[Task]
From the entries below, tally the lines with "title" in them and reply with that figure only.

[Task input]
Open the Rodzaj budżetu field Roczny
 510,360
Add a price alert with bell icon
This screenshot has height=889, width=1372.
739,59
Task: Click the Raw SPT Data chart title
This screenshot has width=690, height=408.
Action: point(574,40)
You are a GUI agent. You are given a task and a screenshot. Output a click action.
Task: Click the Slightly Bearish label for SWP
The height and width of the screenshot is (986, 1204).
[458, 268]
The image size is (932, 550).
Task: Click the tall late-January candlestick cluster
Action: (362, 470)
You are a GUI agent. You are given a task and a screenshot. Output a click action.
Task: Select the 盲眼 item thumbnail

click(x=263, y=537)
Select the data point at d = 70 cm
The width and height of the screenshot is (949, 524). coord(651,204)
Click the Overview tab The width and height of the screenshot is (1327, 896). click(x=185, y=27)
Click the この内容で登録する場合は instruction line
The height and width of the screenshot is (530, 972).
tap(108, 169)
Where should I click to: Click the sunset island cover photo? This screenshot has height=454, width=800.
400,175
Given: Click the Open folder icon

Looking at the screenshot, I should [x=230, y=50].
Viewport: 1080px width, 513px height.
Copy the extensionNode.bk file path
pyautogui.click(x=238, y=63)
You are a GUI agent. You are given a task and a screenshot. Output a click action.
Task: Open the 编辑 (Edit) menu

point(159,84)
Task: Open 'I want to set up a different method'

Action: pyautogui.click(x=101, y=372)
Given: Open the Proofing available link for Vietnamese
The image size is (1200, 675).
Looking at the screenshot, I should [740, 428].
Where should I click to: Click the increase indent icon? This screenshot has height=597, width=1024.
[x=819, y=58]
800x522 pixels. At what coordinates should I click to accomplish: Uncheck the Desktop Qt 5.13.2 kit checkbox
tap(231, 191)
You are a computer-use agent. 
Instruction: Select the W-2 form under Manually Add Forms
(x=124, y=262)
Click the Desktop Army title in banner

[Exercise output]
2